A Markov decision process (MDP) is a mathematical framework used to model decision-making problems in which outcomes are partly random and partly under the control of a decision-maker. It consists of a set of states, a set of actions, and a set of rewards. The decision-maker takes actions in each state, and the environment transitions to a new state based on the action taken and a probability distribution over the next state. The decision-maker receives a reward based on the state and action taken.

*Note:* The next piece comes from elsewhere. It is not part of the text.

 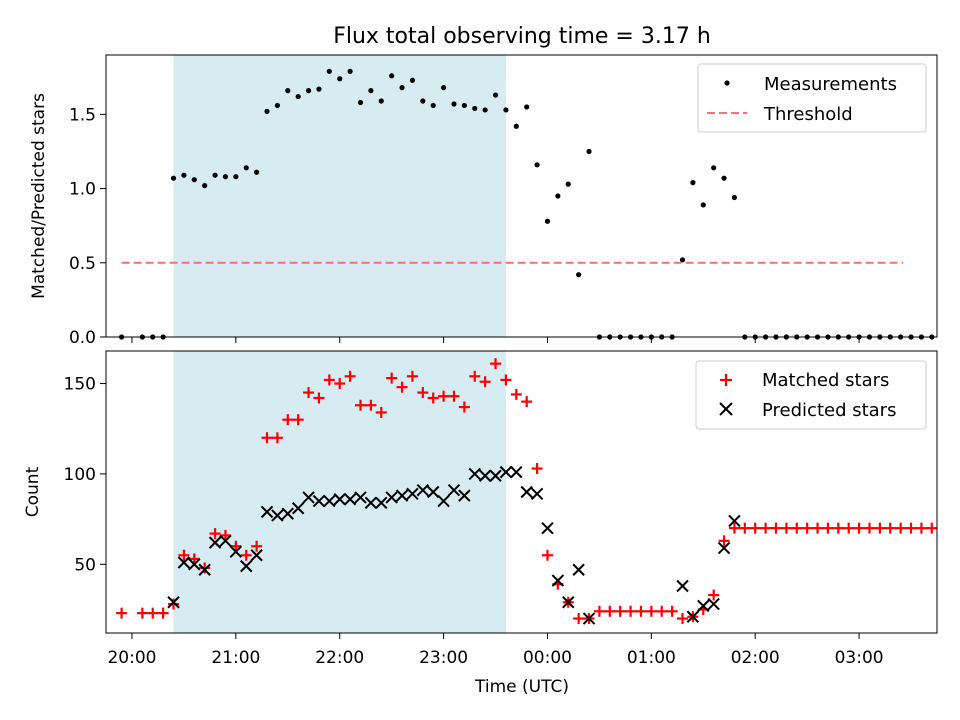 What do you see at coordinates (82, 115) in the screenshot?
I see `top-y-tick-label: 1.5` at bounding box center [82, 115].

Here’s an example of an MDP:

Consider a robot that is trying to navigate through a maze. The robot can move in four directions: up, down, left, or right. The robot’s goal is to reach the exit of the maze. The robot’s current state is its current location in the maze. The robot can only see a limited area around it, so it doesn’t have access to the entire maze. The robot’s actions are to move in one of the four directions. The environment transitions to a new state based on the action taken and a probability distribution over the next state. For example, if the robot moves up, there might be a 70% chance that it stays in the same location, a 10% chance that it moves to the left, a 10% chance that it moves to the right, and a 10% chance that it moves down. The robot receives a reward based on the state and action taken. For example, the robot might receive a reward of +10 if it reaches the exit of the maze, a reward of -1 if it bumps into a wall, and a reward of -0.1 for each step it takes.

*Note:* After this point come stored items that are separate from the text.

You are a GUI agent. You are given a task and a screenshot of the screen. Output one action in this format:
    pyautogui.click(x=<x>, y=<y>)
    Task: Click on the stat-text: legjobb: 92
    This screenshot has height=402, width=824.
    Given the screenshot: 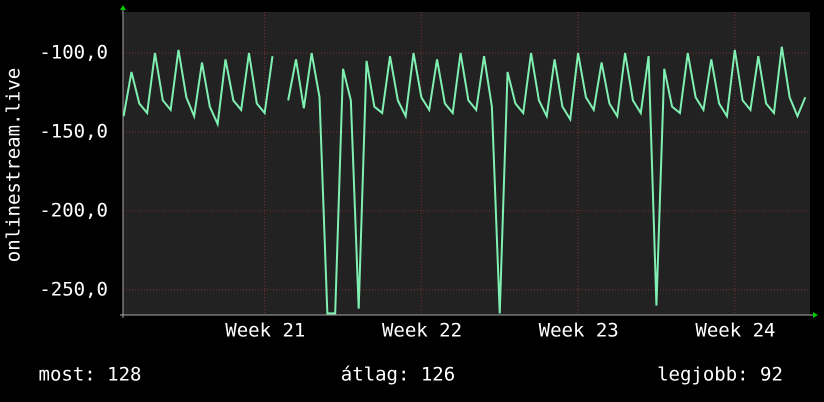 What is the action you would take?
    pyautogui.click(x=720, y=375)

The environment is typically formulated as a Markov Decision Process

1.) set of states: S

In chess, a state is a given configuration of the board

2.) set of actions: A (for example: up, down, left, right)

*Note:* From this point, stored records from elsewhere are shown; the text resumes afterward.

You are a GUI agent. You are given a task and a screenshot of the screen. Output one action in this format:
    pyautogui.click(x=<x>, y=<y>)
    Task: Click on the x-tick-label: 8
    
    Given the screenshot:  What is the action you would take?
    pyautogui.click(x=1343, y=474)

Every possible move in chess or tic-tac-toe

3.) Conditional distribution of the next state

The next state depends on the actual one exclusively „Markov-property"

P(s'|s,a) transition probability matrix

4.) R(s,s') the reward function of the next s' state after the agent makes action a while being in the state s

5.) γ gamma discount factor

The Markov property is a fundamental assumption in reinforcement learning. It states that the current state of an agent contains all the information that is relevant for decision-making. In other words, the future state of the agent depends only on its current state and not on its past states. This assumption enables theoretical proofs for certain algorithms and is widely used in current research.

For example, in a Markov decision process (MDP), we assume that the current state is independent of the whole history given the previous state. However, in real-life scenarios, this assumption may not always hold true and can lead to an RL algorithm failing in a specific environment.